The April 12 ceremony honored the Ambridge, Penn., native as an outstanding individual who has achieved new levels of excellence in sport and physical education, and who has inspired others by example.
Brylinsky is nationally recognized as an educator, researcher and activist in the areas of sportsmanship, gender equity and Special Olympics. Throughout her career, Brylinsky has been an outspoken advocate and a tireless promoter of coaching education and sport participation opportunities for all.
"I always loved physical education and thanks to an incredible teacher in eighth grade I knew what I wanted to be when I grew up," she recalls. "And being a pre-Title IX girl, staying involved in athletics was not easy. But I had great parents, and a great school that was ahead of the times. This is probably why I am so committed to both gender equity and daily quality physical education and sport for girls."
Brylinsky, who earned bachelor and master's degrees from Slippery Rock State University, completed her doctoral degree in physical education and sports psychology at the University of Minnesota.
As a past president of NASPE and national leader in the National Association for Girls and Women in Sport and the National Council for the Accreditation for Coaching Education, "she has been a consistent and persistent voice for the importance of sport and its educational values," NASPE officials said in making the award.
Brylinsky continues to be a strong advocate for good coaching and the national movement to set high standards for coaches.
"If we can directly point to what a coach should know, value and be able to do, then we can hold coaches accountable for their actions and the institutions who train coaches as well," she says.
"By creating national standards for athletic coaches we create a public trust that coaches should be skilled, caring adults, who understand the important role they play in sport success."
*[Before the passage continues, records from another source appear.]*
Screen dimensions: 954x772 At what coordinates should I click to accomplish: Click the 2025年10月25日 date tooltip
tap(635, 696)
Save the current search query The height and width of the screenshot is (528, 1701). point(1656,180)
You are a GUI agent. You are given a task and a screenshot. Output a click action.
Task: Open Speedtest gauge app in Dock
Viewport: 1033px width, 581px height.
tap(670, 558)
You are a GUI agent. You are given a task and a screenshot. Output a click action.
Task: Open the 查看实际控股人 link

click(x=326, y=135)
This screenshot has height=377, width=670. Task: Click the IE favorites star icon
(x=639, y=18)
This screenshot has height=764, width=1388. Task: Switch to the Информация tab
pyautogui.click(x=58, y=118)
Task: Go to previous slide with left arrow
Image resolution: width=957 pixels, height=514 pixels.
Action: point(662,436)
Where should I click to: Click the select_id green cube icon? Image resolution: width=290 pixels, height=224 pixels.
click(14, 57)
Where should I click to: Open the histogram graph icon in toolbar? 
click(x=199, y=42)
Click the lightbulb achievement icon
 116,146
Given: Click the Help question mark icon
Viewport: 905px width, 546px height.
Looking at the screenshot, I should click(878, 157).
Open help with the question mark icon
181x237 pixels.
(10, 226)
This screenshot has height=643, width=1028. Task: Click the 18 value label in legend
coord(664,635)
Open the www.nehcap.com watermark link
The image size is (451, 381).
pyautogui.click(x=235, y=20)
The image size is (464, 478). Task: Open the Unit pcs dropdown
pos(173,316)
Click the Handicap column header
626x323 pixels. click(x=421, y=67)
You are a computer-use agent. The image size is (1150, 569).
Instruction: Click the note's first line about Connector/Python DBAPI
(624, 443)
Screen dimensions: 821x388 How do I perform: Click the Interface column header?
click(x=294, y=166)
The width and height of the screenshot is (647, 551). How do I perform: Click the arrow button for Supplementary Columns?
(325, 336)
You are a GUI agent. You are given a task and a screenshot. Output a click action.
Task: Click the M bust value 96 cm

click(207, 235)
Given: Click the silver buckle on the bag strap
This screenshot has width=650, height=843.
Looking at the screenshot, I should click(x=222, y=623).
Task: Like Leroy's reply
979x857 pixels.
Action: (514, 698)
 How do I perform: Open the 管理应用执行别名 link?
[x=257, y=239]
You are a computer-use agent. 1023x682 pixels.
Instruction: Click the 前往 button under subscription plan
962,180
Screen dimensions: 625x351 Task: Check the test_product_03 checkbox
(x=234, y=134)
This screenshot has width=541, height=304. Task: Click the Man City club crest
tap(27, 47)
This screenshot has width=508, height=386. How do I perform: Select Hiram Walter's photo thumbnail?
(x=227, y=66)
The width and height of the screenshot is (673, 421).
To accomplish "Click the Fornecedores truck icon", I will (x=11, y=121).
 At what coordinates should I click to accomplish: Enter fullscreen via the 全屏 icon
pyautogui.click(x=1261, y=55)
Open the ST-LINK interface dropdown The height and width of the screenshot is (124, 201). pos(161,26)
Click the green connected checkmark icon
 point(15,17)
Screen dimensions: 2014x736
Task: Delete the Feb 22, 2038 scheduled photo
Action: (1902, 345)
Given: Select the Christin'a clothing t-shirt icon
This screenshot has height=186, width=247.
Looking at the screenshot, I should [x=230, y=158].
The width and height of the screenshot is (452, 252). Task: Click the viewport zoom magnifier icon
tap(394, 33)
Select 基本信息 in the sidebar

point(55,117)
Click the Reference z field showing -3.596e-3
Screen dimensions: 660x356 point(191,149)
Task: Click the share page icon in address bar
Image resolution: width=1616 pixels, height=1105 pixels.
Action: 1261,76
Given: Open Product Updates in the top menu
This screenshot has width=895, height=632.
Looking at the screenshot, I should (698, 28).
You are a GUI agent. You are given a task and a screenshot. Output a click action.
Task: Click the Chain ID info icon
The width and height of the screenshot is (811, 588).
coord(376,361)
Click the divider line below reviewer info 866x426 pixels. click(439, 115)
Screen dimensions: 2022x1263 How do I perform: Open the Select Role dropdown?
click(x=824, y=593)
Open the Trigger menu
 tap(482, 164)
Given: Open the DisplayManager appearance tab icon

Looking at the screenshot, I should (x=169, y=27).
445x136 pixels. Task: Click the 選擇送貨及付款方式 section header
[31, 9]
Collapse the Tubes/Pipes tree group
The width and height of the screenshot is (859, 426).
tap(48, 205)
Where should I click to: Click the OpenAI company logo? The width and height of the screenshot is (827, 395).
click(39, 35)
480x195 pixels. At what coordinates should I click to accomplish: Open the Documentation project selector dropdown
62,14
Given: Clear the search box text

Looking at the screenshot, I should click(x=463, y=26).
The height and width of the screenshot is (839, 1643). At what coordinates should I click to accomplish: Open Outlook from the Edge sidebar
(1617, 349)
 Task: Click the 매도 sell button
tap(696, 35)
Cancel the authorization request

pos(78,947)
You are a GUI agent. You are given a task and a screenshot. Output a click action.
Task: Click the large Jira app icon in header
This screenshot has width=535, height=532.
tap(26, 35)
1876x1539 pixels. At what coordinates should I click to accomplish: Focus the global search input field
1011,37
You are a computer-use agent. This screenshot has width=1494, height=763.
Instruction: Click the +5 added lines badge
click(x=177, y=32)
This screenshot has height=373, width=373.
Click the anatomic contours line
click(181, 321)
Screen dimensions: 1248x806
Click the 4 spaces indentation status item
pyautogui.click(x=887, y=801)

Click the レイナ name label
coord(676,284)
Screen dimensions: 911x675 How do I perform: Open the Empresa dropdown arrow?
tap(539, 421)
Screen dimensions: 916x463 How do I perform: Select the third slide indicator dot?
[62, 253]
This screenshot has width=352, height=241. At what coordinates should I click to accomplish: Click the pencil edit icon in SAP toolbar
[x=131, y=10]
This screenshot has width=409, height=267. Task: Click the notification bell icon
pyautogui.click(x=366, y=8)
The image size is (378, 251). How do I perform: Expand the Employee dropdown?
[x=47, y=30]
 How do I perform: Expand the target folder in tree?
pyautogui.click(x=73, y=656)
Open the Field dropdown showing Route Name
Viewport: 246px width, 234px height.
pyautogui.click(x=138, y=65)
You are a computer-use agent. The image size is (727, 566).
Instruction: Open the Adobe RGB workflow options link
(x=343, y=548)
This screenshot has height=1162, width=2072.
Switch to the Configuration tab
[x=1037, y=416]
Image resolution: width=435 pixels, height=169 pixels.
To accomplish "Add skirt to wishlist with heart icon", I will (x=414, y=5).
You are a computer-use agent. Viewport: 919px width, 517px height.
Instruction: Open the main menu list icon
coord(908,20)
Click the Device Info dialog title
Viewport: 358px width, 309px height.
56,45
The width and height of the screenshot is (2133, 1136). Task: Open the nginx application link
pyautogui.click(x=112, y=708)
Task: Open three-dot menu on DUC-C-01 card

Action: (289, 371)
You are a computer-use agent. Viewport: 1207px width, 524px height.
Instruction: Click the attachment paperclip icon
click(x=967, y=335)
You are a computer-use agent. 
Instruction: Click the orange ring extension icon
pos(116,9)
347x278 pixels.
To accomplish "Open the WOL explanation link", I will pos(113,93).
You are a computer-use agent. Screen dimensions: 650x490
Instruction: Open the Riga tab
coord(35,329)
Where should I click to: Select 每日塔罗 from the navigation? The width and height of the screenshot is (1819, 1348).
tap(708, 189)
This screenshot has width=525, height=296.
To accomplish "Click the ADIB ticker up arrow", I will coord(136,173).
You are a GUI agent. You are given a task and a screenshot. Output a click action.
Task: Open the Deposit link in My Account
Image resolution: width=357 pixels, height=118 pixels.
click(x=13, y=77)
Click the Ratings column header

Brylinsky also works to ensure values and high moral standards among young athletes. "You can't cheat and compete," she says. "The game itself is all about cooperation and respect for self and others. My work with local school districts in improving sportsmanship tries to help young athletes see it is more fun to play fair."
NASPE officials also pointed to Brylinsky's longtime involvement in coaching and creating opportunities for Special Olympians, and her work as a contributing author to NASPE's new book "Coaching Education: Designing Quality Programs."
This year's ceremony highlighted the contributions of Brylinsky and Judi Sheppard Missett, founder and chief executive officer of Jazzercise Inc. Other former honorees include such sports figures as University of Tennessee Lady Volunteers coach Pat Head Summit, tennis great Arthur Ashe, yachtsman Ted Turner and Tony DiCicco, head coach of the 1999 Women's World Cup Champion Soccer Team.
With a nonprofit membership of more than 18,000 professionals in the fitness and physical activity fields, NASPE is the only national association dedicated to strengthening basic knowledge about sport and physical education among professionals and the general public. For more information, visit the organization's Web page at <www.aahperd.org>, the Internet site of the American Alliance for Health, Physical Education, Recreation & Dance. NASPE is the largest of the alliance's six national associations.